▸ **Records shown**

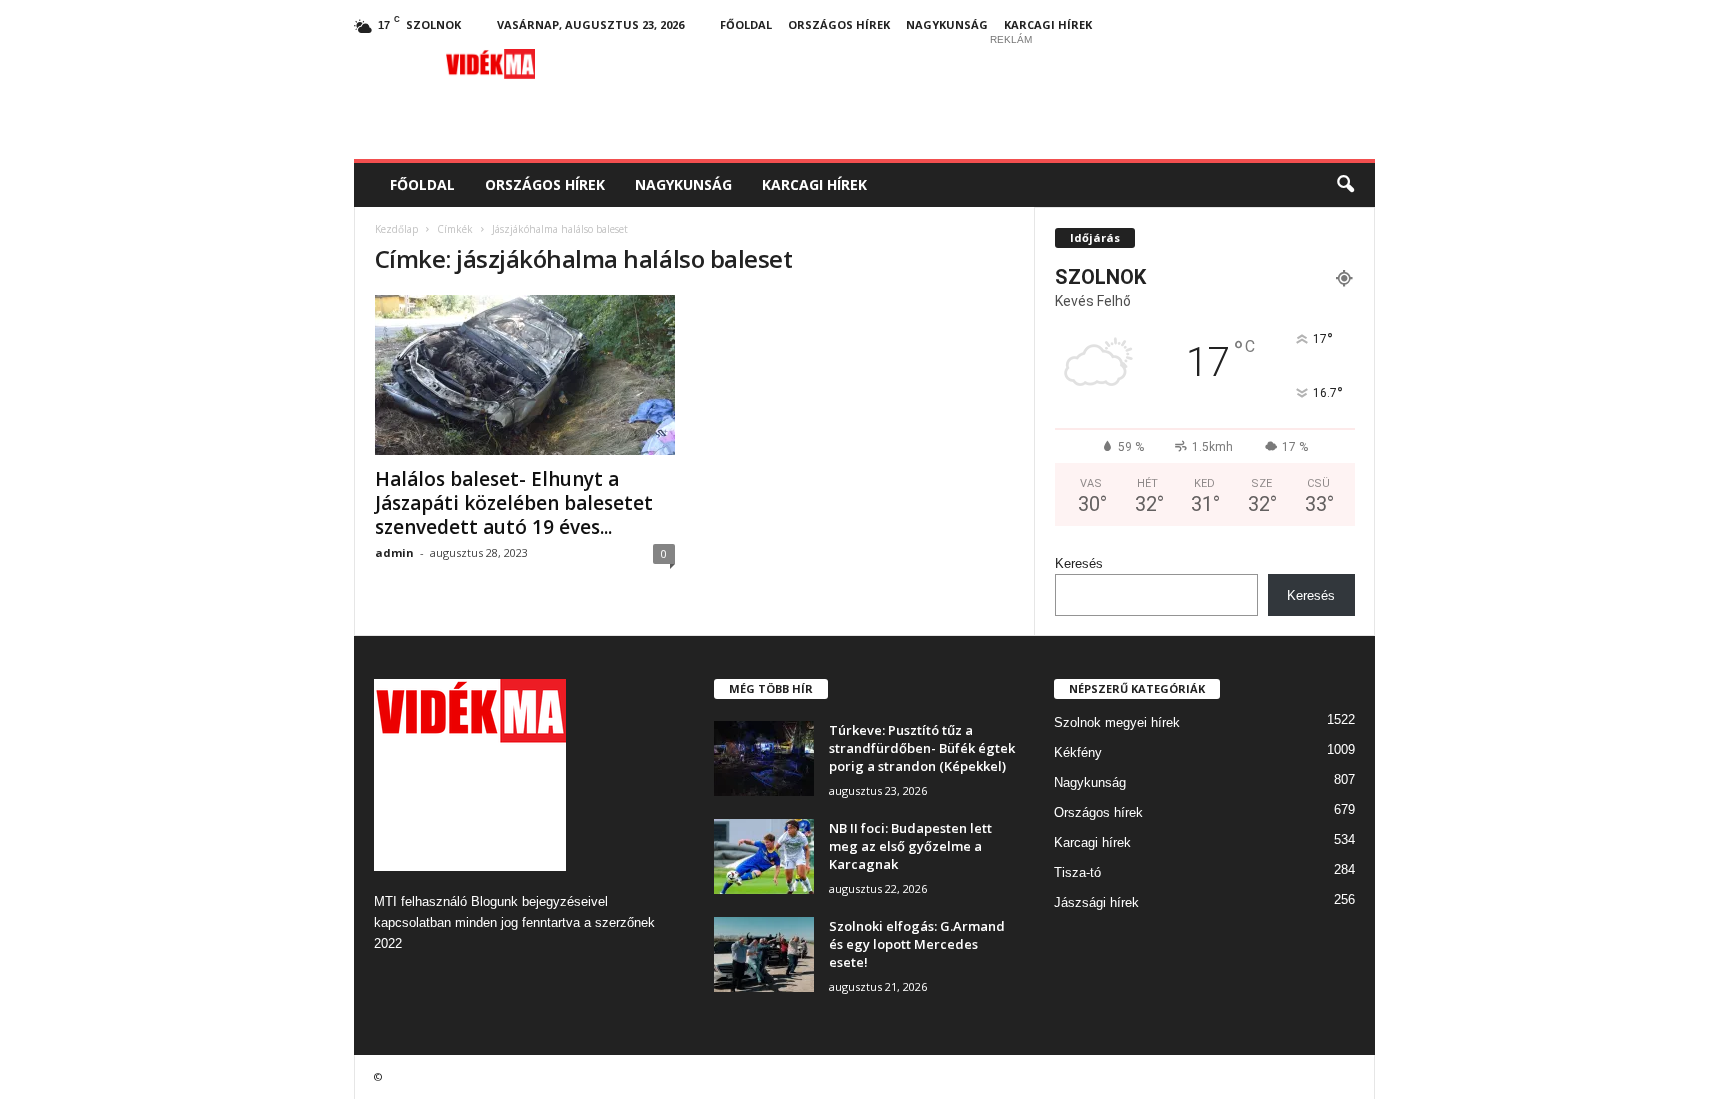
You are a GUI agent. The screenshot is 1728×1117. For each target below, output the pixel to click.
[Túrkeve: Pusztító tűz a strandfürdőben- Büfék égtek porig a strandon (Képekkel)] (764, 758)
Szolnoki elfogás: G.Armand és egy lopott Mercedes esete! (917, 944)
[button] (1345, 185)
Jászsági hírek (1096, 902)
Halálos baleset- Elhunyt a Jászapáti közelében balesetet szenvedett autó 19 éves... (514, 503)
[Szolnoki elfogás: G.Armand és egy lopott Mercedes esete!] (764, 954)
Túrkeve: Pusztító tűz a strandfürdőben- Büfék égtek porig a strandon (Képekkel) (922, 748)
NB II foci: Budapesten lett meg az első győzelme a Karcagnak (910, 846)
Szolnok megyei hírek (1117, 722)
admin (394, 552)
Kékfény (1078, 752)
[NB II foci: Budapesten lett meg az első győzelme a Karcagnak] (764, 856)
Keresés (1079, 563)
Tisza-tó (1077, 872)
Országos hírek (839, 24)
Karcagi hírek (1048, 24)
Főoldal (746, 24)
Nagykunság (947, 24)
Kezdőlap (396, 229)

--

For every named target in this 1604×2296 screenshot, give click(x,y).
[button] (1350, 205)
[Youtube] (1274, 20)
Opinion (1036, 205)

▸ **Exercise objective**
Above this task is a listing. Restate, word for word and with nothing added, the lines from the one with "Országos hírek (839, 24)" through the one with "Kezdőlap (396, 229)".

▸ **Solution**
Országos hírek (839, 24)
Karcagi hírek (1048, 24)
Főoldal (746, 24)
Nagykunság (947, 24)
Kezdőlap (396, 229)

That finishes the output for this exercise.